Susan J. Zonnebelt-Smeenge currently resides in Grand Rapids, in the state of Michigan. Susan J. Zonnebelt-Smeenge was born in 1948.
Reviews - What do customers think about Getting To The Other Side Of Grief?
If you are a DEVOUT Christian then this is for you...If not... Dec 27, 2006
...then you need to look elsewhere. I ordered this book for my mother and eventually returned it. It piles on the religion thick and heavy. If you are a devout (read: VERY RELIGIOUS) person, this is the book for you. If you are simply spiritual or just not terribly religious, this book borders on being offensive. There are a lot of other terrifically helpful books available for newly widowed spouses that don't push the religion aspect as heavily as this one does.
Beware - Punishing Theological Views Jul 18, 2006
My husband had only been gone for a handful of days when I ordered this book. I read all the reviews here and thought that the "religious" aspect would somehow be acceptable, perhaps very helpful. I was stopped dead in my tracks when I read the following:
"At its very nature death is demonic, and you cannot explain the demonic. Death happens. It is not really God's fault, nor yours, nor that of your spouse. Death is the devil's calling card."
Are you kidding me? I lost my husband! He died! In the context of searching for spiritual understanding, the idea that the devil is responsible for my beloved husband's death is absurd. Even if the practical, therapy half of this book might be helpful...it is made null and void in my mind by allowing such utterly nonsensical and antiquated thinking to prevail.
I quote further:
"Lazarus will come storming from the tomb. Death can't hold him back with the power of Christ on his side. Jesus is weeping because sin has broken this world, and death is a symbol of that brokenness. Even though he has the power to fix it, Jesus grieves."
Am I to believe that my husband's death is punishment for "original sin"? The message here is that we, "man", are the cause of the curse of death, through sin we have brought death upon ourselves and only at the second coming of the Messiah will we be "resurrected".
If these ideas bring comfort to those who grieve the loss of a spouse, then this is a good book to read. I write this only as a warning to those who might have different "religious", spiritual or "Christian" beliefs, or those who may be seeking spiritual guidance. The opinions set down in this book can be very discomforting and offensive.

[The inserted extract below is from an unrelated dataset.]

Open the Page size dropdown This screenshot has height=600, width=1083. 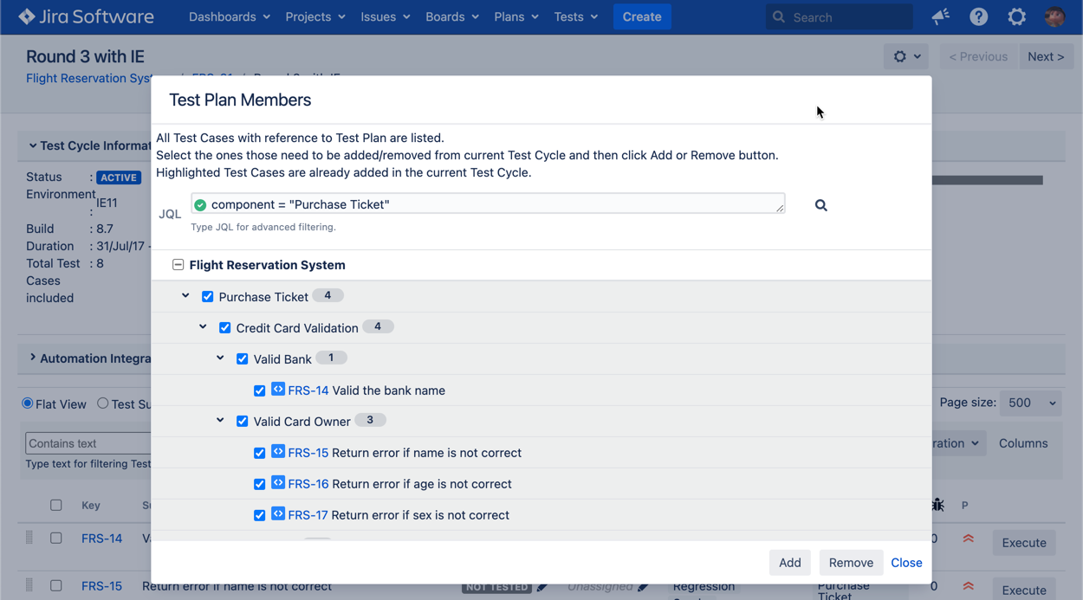click(x=1029, y=403)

Religious and psychological view points make for somewhat disjunctive information May 20, 2006
Although this book is well written, be aware that the religious component is at least 50% . I didn't realize the Christian view on death would be so prevalent, and I should have paid more attention to the authors, one being a pastor...But, I wish it had been made more apparent to me before I purchased the book that the theme would encompass both religion and psychology working to explain the grieving process. But the psychological information is very helpful. And if you're a Christian, the religious component is comforting.
Comforting for greiving spouses Mar 20, 2006
This is a very good book for grieving spouses. It addresses many aspects of the spousal grief process and offers encouragement. Perspectives are provided from the widow and the widower; which happen to be a clinical psychologist and a pastor respectively.
Caring, Persuasive, Positive Apr 26, 2005
I ordered this book without reference due to its use of both the psychologist and the theologist perspective. I have found it the most important of the many books I have received or purchased since my wife died suddenly, leaving me with two young children and a seemingly endless set of questions and emotions. The authors manage to share with you some of their experiences in losing a spouse while providing a well researched handbook for getting on a path through the darkness. It is at once an account of their own grief (I find I need to know more and more about how others dealt with the situation) and a list of practical advice and activity that move you through the shock to a constructive grieving process. No prescriptions here, but some very sound questions to be asking yourself, backed up by research and scripture. I have to thank them for going through the effort of writing this down and sharing so much of themselves as well as their beliefs and knowledge.